[Excerpts from a dataset]

Content starts

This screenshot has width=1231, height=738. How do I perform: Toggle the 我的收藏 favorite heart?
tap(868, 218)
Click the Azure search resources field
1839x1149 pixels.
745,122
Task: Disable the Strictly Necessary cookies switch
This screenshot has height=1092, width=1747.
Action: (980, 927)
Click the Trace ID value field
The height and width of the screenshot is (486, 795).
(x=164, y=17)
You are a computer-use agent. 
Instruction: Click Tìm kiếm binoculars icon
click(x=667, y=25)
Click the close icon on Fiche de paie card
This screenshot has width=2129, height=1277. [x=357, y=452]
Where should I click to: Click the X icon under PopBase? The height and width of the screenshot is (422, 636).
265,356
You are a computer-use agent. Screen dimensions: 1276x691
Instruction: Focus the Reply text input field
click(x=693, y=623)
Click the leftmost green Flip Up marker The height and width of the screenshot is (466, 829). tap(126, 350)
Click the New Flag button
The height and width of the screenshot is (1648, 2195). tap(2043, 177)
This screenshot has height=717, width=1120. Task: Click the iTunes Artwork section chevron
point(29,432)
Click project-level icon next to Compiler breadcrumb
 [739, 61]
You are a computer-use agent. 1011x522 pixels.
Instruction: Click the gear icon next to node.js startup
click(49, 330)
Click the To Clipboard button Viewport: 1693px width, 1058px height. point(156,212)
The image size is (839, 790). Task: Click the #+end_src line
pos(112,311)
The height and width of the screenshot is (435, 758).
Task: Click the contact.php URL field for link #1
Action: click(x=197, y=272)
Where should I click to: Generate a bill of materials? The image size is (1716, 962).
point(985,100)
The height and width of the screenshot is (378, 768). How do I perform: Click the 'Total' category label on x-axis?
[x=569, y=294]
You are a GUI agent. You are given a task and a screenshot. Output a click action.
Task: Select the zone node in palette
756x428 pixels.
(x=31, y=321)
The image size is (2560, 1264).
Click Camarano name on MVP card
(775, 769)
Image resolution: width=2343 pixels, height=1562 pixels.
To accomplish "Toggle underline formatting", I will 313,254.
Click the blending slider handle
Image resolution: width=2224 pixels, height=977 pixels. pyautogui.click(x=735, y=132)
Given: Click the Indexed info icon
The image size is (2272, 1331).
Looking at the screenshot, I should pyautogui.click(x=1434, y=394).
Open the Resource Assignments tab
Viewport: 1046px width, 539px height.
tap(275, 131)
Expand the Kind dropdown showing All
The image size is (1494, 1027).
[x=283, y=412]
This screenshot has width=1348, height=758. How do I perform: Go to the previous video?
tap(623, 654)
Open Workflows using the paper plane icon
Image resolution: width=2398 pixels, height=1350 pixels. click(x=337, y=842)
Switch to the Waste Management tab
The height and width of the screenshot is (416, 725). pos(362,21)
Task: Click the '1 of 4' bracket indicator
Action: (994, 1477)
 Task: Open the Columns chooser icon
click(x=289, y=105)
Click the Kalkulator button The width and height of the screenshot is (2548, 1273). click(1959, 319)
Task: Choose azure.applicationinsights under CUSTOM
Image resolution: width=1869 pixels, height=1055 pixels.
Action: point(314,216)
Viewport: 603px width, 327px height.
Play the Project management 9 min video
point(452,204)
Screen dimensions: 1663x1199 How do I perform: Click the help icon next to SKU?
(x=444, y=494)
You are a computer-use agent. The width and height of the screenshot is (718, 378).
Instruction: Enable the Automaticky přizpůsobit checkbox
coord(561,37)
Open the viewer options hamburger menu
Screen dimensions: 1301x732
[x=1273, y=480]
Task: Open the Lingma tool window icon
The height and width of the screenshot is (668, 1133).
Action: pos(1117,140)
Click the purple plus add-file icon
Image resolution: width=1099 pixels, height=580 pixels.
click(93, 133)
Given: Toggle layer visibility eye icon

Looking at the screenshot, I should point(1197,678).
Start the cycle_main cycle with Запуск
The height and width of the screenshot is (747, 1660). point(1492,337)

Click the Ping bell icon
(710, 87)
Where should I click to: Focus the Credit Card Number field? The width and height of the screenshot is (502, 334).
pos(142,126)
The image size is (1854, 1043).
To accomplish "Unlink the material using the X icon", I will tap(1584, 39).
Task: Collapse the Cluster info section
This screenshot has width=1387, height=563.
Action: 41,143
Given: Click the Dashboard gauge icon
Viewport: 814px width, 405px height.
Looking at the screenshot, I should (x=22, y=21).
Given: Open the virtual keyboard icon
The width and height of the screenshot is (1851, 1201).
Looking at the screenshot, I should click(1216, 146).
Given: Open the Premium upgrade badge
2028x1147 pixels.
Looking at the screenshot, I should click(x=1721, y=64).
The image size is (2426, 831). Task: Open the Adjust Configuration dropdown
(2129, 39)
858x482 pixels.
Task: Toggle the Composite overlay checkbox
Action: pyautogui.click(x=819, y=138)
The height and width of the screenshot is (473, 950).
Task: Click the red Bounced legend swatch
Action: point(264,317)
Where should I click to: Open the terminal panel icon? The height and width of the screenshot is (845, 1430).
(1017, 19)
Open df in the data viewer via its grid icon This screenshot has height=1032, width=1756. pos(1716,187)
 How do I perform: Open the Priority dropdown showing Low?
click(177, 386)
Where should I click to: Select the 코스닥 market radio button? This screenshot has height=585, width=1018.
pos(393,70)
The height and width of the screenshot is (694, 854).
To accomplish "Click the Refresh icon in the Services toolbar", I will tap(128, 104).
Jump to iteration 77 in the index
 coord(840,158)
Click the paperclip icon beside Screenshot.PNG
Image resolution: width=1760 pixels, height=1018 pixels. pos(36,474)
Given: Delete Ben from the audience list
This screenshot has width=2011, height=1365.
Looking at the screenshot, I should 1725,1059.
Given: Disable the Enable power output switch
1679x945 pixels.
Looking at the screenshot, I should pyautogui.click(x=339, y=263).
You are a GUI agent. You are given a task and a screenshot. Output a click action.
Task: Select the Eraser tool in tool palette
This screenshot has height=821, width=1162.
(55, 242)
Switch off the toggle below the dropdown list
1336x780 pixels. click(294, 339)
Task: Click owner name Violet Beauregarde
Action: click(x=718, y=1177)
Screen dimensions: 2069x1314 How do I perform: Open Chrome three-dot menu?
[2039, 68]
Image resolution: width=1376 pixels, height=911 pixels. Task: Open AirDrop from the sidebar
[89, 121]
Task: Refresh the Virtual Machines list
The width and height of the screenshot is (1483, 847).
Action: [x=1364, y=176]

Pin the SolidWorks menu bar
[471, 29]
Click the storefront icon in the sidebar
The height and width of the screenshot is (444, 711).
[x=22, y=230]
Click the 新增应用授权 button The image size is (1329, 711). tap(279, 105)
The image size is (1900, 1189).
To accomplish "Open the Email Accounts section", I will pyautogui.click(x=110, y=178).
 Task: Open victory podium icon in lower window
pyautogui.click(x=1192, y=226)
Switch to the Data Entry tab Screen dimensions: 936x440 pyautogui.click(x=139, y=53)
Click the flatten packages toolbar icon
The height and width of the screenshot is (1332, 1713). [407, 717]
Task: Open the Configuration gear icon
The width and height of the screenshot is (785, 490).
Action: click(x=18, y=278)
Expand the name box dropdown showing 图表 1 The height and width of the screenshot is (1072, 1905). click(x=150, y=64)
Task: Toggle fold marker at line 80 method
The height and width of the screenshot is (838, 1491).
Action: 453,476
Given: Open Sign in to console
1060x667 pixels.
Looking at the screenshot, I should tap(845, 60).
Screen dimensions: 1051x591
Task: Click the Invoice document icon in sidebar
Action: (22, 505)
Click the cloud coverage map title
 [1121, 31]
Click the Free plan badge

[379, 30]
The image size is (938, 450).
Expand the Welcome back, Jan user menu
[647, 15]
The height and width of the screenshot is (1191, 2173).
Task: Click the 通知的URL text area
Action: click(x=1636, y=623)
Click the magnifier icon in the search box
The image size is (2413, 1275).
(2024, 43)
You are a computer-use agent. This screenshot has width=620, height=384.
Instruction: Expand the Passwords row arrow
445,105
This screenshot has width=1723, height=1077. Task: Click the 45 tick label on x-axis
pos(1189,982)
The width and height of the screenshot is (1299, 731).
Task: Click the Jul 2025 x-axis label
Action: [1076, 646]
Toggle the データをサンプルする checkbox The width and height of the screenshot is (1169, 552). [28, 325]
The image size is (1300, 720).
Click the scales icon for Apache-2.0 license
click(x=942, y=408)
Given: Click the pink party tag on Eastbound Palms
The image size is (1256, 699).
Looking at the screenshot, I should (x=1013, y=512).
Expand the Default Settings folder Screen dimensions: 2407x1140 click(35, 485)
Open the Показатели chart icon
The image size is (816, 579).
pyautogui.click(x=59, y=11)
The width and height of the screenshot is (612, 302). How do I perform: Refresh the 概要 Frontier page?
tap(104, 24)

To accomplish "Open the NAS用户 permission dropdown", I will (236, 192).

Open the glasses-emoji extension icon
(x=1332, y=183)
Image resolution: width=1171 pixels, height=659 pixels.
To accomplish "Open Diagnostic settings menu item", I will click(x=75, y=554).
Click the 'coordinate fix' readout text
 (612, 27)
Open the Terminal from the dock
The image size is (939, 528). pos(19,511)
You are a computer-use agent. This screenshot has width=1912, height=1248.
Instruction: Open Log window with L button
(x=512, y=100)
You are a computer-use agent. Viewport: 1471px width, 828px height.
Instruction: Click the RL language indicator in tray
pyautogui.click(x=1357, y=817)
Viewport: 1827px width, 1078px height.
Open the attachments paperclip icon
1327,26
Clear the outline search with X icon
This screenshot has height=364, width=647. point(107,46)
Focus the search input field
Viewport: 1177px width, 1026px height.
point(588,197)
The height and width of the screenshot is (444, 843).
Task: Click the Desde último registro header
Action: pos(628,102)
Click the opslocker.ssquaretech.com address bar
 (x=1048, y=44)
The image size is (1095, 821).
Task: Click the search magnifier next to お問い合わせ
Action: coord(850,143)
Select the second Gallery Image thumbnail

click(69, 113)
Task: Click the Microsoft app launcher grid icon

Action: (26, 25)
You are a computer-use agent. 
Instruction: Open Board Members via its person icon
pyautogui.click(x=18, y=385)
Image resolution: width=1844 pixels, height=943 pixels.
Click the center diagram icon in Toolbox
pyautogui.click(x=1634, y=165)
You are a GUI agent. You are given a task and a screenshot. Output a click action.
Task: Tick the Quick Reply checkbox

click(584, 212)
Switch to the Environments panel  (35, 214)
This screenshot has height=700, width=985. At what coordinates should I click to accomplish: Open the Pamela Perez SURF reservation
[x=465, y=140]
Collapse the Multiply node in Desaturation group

Content ends

> EXERCISE DETAILS: Copy out every line from the data above that has "info" in it.

> ANSWER:
Given: Click the Indexed info icon
Task: Collapse the Cluster info section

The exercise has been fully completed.